LESETEXT =>
########
Leitsatz (amtlich)
Zu den Voraussetzungen einer alleinigen Haftung, eines linksabbiegenden Pkw-Fahrers für den Unfallschaden eines überholenden Motorradfahrers.
Normenkette
StVO § 5 Abs. 3 Nr. 1, 9 Abs. 1
Verfahrensgang
LG Weiden i.d.OPf. (Aktenzeichen 1 O 124/02) |
Tenor
I. Auf die Berufung des Klägers wird das Endurteil des LG Weiden vom 3.5.2002 abgeändert und wie folgt neu gefasst:
1. Die Beklagten zu 1) bis 3) werden verurteilt, an den Kläger als Gesamtschuldner 3.883,68 Euro nebst 5 % Zinsen hieraus über dem Basiszinssatz nach § 1 DÜG ab 7.12.2001 zu bezahlen.
2. Die Beklagten zu 1) und 3) werden verurteilt, an den Kläger als Gesamtschuldner einen weiteren Betrag von 41.141,84 Euro nebst 5 % Zinsen hieraus über dem Basiszinssatz nach § 1 DÜG seit dem 19.3.2002 zu bezahlen.
3. Es wird festgestellt, dass die Beklagten zu 1) bis 3) gesamtschuldnerisch verpflichtet sind, dem Kläger alle weiteren materiellen Schäden aus dem Verkehrsunfall vom 25.8.2001 zu erstatten, soweit nicht Forderungsübergang auf Sozialversicherungsträger oder anderweitige Dritte erfolgt ist.
########
AUFGABEN =>
A – An welchem Tag ereignete sich laut Urteilsauszug der Verkehrsunfall?
B – Schreiben Sie aus dem Urteilsauszug den Abschnitt von „Normenkette“ bis einschließlich „7.12.2001 zu bezahlen.“ wortgetreu ab.
C – Führen Sie den Urteilsauszug ab dem letzten gezeigten Satz fort.

DATENAUSZUG =>
########
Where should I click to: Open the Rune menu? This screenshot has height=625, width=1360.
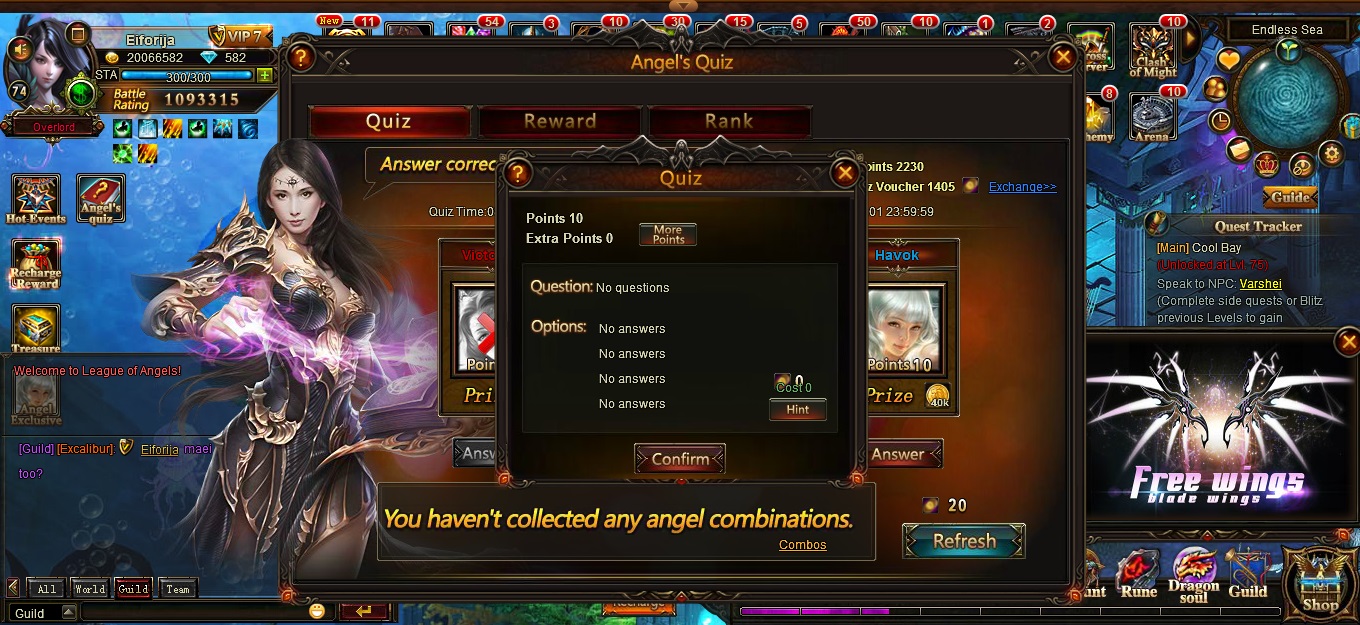[x=1138, y=575]
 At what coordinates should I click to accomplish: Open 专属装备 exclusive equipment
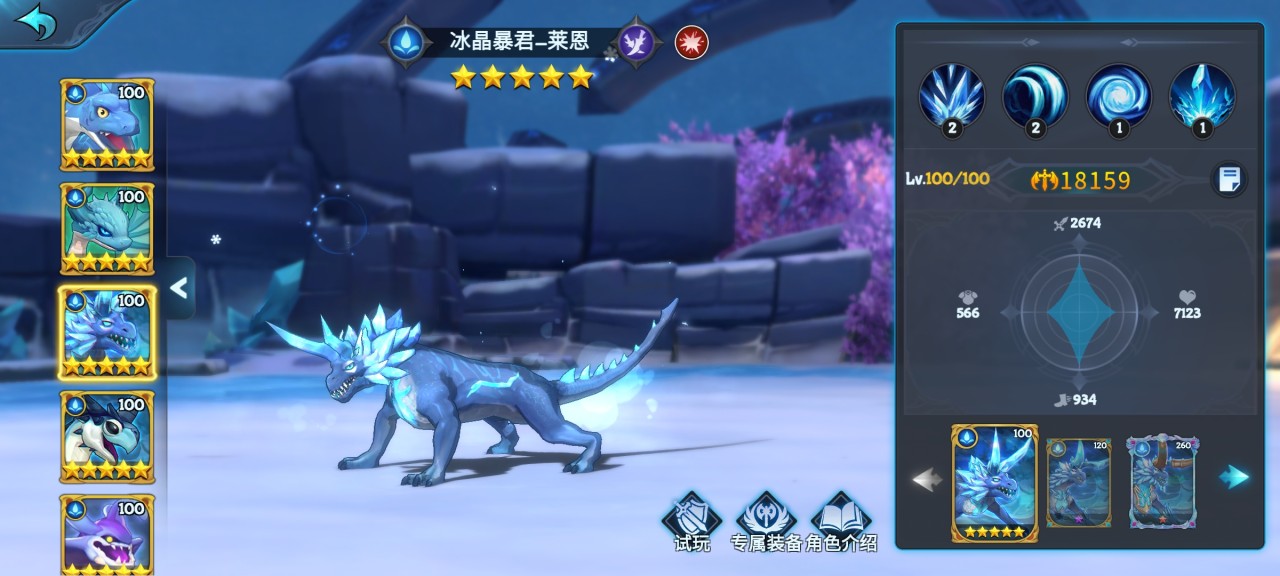766,522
########
LÖSUNGEN JE AUFGABE =>
A – Am 25.8.2001.

B –
Normenkette
StVO § 5 Abs. 3 Nr. 1, 9 Abs. 1
Verfahrensgang
LG Weiden i.d.OPf. (Aktenzeichen 1 O 124/02) |
Tenor
I. Auf die Berufung des Klägers wird das Endurteil des LG Weiden vom 3.5.2002 abgeändert und wie folgt neu gefasst:
1. Die Beklagten zu 1) bis 3) werden verurteilt, an den Kläger als Gesamtschuldner 3.883,68 Euro nebst 5 % Zinsen hieraus über dem Basiszinssatz nach § 1 DÜG ab 7.12.2001 zu bezahlen.

C –
4. Es wird festgestellt, dass die Beklagten zu 1) und 3) gesamtschuldnerisch verpflichtet sind, dem Kläger allen weiteren immateriellen Schaden aus dem Verkehrsunfall vom 25.8.2001 zu ersetzen, soweit nicht Forderungsübergang auf Sozialversicherungsträger oder anderweitige Dritte erfolgt ist.
II. Die Beklagten tragen ihre eigenen außergerichtlichen Auslagen.
Die Gerichtskosten und die außergerichtlichen Auslagen des Klägers tragen die Beklagten zu 1) und 3) als Gesamtschuldner voll und gesamtschuldnerisch mithaftend die Beklagte zu 2) zu 1/7.
III. Das Urteil ist vorläufig vollstreckbar.
Die Beklagten können die Vollstreckung durch Sicherheitsleistung in Höhe des Vollstreckungsbetrages vorläufig abwenden, soweit nicht der Kläger vorab Sicherheit in gleicher Höhe leistet.
Beschluss:
Der Streitwert des Berufungsverfahrens wird auf 26.930,21 Euro festgesetzt
(ursprünglicher Anspruch einschl. Feststellung
65.825,52 Euro
abzgl. 10.000 Euro
(Vorschuss) 55.825,52 Euro
davon ausgeurteilt 29.495,31 Euro
Berufungsstreitwert 26.930,21 Euro)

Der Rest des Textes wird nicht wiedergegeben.